To do
Continue the article about Boston radio and the Freedom Machine show, starting after its final sentence.

Boston radio stations, like those of most major U.S. cities, display minimal imagination in their programming. The two best-rated stations play a standard fare of top-forty rock, interspersed with the loud vacantminded prattle of their disc jockeys. Most of the rest divide air time between soupic housewife music (Mantovani, Perry Como) and the insufferable boring call-us-up-and-talk-about-it shows. A handful of FM stations play classical music regularly, but it still remains difficult to find good folk music or jazz--even on the FM band. The one noble exception to the dismal norm is the Educational outlet, WGBH-FM. But even WGBH confines itself to classical music, and information-education programs. In the field of musical entertainment there hasn't been a fresh creative idea on Boston's commercial radio scene in the last decade.

Until this year, when the B.U. owned but professionally-operated WBUR-FM came up with an exciting alternative to the boredom which is Boston radio. From midnight until three every morning except Tuesday they broadcast a hip combination of in-music and far-out rapping by a 26-year-old former B.U. student who goes by the name of Uncle T.

The Freedom Machine, as Uncle T calls his show, began more than a year ago when some friends at M.I.T.'s 18-watt WTBS asked him to come over and play some of his 7000 records. Soon after, the more powerful (20,000 watts) WBUR gave him a three-hour chunks of their broadcast day.

Data records
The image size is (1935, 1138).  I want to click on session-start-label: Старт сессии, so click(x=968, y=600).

* * *

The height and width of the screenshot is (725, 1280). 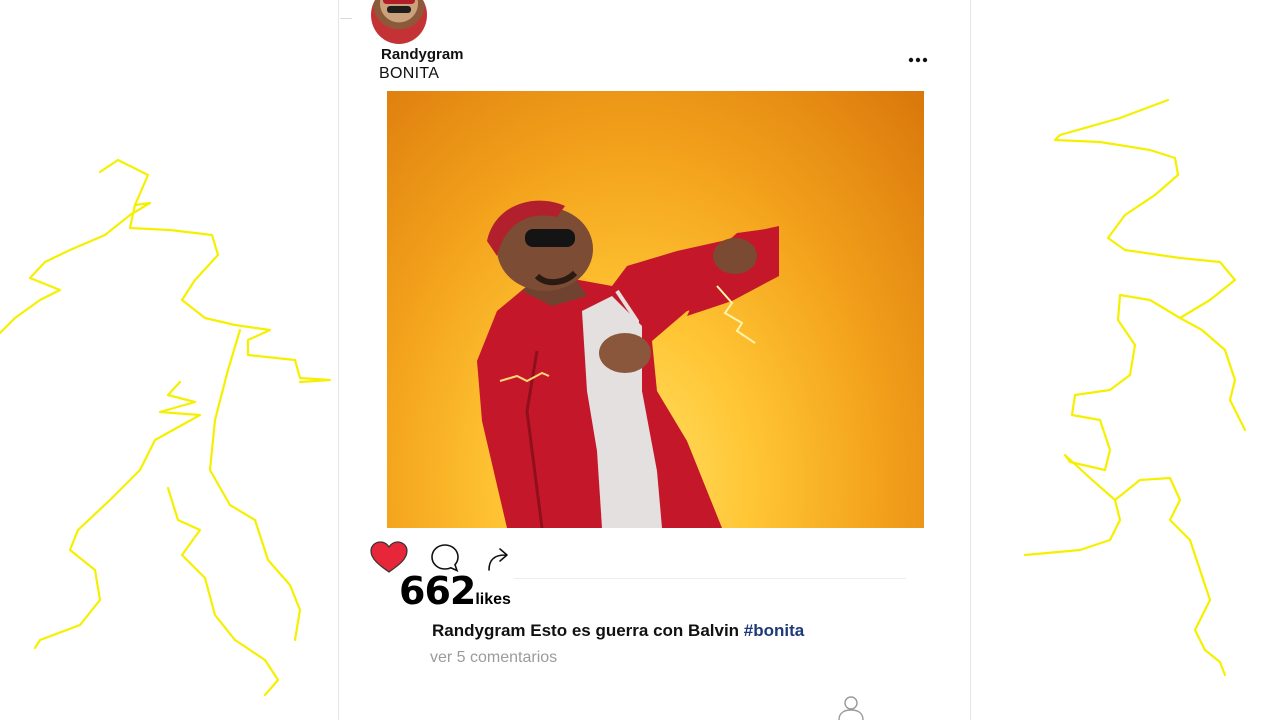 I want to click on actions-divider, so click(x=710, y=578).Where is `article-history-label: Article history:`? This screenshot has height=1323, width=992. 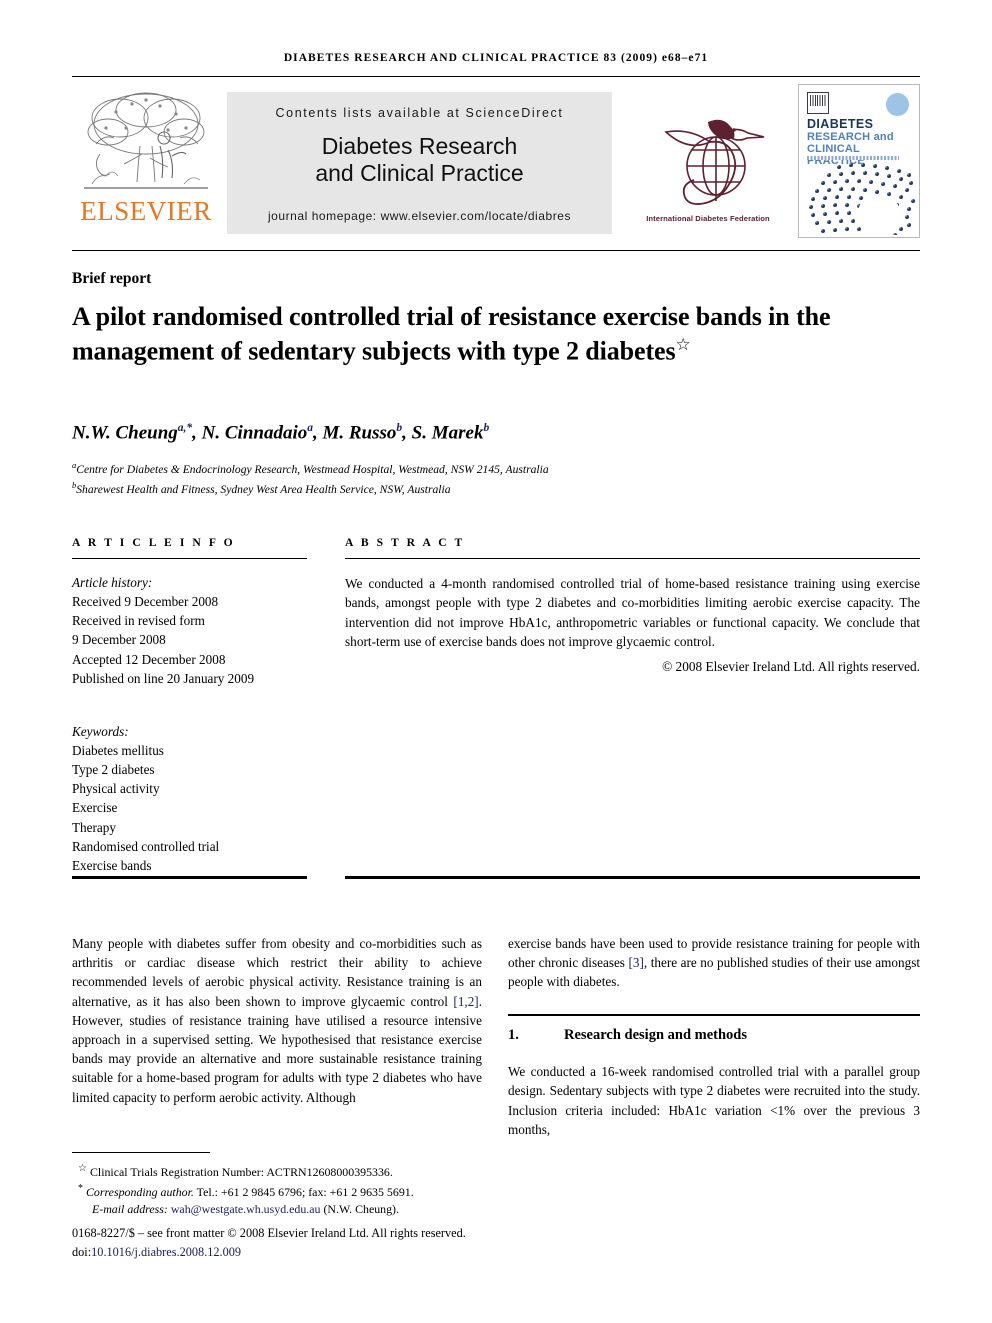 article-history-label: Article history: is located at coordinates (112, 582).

Expected output
What followed has been a kind of underground happening. T Plays all kinds of music--rhythm and blues, oldie-goldies, jazz, raga-rock, and the new experimental psychdelic sounds. You can listen regularly for months and only hear a half-dozen songs you don't like. (Compare this to WBZ, where you must suffer through three dogs, five commercials and two contests to savor one good tune.) The music is supplemented by T's rambling jive-talk, interviews with underground figures (from George Reed, who is running for Caesar on the Christmas Party to Frank Zappa, leader of the Psyche-rock Mothers of Invention), and experiments with collages and montages of sound.

T is very concerned with continuity and somehow he manages to hold the diverse elements of the show together. He talks into and out of each song, plays music during the interviews, and is constantly toying with electronic gadgets: reverberation devices and echo chambers. The result is that, like the Beatles' Sgt. Pepper's Album, T is able to blend distinctly different moods into a single, unified performance.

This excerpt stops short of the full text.